Information shown section start

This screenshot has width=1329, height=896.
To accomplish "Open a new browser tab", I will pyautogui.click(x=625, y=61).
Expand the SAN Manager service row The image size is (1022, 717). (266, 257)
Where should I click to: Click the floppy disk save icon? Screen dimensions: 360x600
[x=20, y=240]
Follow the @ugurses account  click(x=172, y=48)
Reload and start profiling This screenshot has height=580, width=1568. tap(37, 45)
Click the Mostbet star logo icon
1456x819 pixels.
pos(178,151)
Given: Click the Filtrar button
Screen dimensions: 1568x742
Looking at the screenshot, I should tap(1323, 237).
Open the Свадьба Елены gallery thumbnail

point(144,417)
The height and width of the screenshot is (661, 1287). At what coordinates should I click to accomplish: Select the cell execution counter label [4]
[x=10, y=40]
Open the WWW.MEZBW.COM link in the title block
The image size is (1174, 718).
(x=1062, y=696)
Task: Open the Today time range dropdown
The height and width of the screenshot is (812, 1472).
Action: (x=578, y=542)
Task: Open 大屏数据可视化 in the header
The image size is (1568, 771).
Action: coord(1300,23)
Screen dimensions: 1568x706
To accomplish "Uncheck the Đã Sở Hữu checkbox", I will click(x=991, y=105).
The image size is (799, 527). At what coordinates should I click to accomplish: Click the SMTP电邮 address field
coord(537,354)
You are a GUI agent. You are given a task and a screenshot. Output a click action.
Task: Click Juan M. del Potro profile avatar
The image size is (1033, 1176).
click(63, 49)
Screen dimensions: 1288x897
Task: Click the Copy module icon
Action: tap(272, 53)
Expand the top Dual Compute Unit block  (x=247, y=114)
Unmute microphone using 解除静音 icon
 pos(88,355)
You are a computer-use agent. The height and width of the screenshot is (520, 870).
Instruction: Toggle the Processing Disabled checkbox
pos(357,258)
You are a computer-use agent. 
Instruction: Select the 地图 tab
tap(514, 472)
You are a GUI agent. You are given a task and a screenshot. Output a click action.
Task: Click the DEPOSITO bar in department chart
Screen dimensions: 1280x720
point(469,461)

Information shown section end

Begin with the line that contains "Follow the @ugurses" and quote each line after it exactly, stopping after the last line of the data.

Follow the @ugurses account  click(x=172, y=48)
Reload and start profiling This screenshot has height=580, width=1568. tap(37, 45)
Click the Mostbet star logo icon
1456x819 pixels.
pos(178,151)
Given: Click the Filtrar button
Screen dimensions: 1568x742
Looking at the screenshot, I should tap(1323, 237).
Open the Свадьба Елены gallery thumbnail

point(144,417)
The height and width of the screenshot is (661, 1287). At what coordinates should I click to accomplish: Select the cell execution counter label [4]
[x=10, y=40]
Open the WWW.MEZBW.COM link in the title block
The image size is (1174, 718).
(x=1062, y=696)
Task: Open the Today time range dropdown
The height and width of the screenshot is (812, 1472).
Action: (x=578, y=542)
Task: Open 大屏数据可视化 in the header
The image size is (1568, 771).
Action: coord(1300,23)
Screen dimensions: 1568x706
To accomplish "Uncheck the Đã Sở Hữu checkbox", I will click(x=991, y=105).
The image size is (799, 527). At what coordinates should I click to accomplish: Click the SMTP电邮 address field
coord(537,354)
You are a GUI agent. You are given a task and a screenshot. Output a click action.
Task: Click Juan M. del Potro profile avatar
The image size is (1033, 1176).
click(63, 49)
Screen dimensions: 1288x897
Task: Click the Copy module icon
Action: tap(272, 53)
Expand the top Dual Compute Unit block  (x=247, y=114)
Unmute microphone using 解除静音 icon
 pos(88,355)
You are a computer-use agent. The height and width of the screenshot is (520, 870).
Instruction: Toggle the Processing Disabled checkbox
pos(357,258)
You are a computer-use agent. 
Instruction: Select the 地图 tab
tap(514, 472)
You are a GUI agent. You are given a task and a screenshot. Output a click action.
Task: Click the DEPOSITO bar in department chart
Screen dimensions: 1280x720
point(469,461)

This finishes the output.